WHAT YOU WILL DO: In the records below, find the line with "Screen dimensions: 906x2045" and the line with "1218x507 pixels.". Print both exactly, along with every line between them, and no other line.

[Saved data entries]
BEGIN

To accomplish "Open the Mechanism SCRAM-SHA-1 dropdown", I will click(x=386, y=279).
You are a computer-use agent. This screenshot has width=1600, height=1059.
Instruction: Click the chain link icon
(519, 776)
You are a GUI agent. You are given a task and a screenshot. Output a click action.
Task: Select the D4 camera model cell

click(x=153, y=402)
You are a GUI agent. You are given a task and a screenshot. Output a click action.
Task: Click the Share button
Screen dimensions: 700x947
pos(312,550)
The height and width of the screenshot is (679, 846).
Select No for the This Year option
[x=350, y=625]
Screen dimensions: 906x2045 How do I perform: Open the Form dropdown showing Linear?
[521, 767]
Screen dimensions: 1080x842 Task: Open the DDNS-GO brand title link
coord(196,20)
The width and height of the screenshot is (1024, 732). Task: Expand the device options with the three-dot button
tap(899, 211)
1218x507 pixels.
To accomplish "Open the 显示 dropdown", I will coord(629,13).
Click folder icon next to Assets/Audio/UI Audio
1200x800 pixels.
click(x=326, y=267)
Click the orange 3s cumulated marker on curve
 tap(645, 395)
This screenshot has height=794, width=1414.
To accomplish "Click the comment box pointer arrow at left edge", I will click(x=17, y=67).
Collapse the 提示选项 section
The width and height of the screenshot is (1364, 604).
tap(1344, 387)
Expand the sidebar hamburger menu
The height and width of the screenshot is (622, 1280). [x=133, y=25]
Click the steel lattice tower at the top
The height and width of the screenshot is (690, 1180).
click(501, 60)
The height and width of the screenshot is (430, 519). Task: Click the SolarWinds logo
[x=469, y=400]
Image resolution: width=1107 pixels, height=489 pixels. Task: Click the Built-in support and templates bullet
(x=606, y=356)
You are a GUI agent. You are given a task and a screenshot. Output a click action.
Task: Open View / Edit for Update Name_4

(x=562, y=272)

END

EXERCISE RESULT:
Screen dimensions: 906x2045 How do I perform: Open the Form dropdown showing Linear?
[521, 767]
Screen dimensions: 1080x842 Task: Open the DDNS-GO brand title link
coord(196,20)
The width and height of the screenshot is (1024, 732). Task: Expand the device options with the three-dot button
tap(899, 211)
1218x507 pixels.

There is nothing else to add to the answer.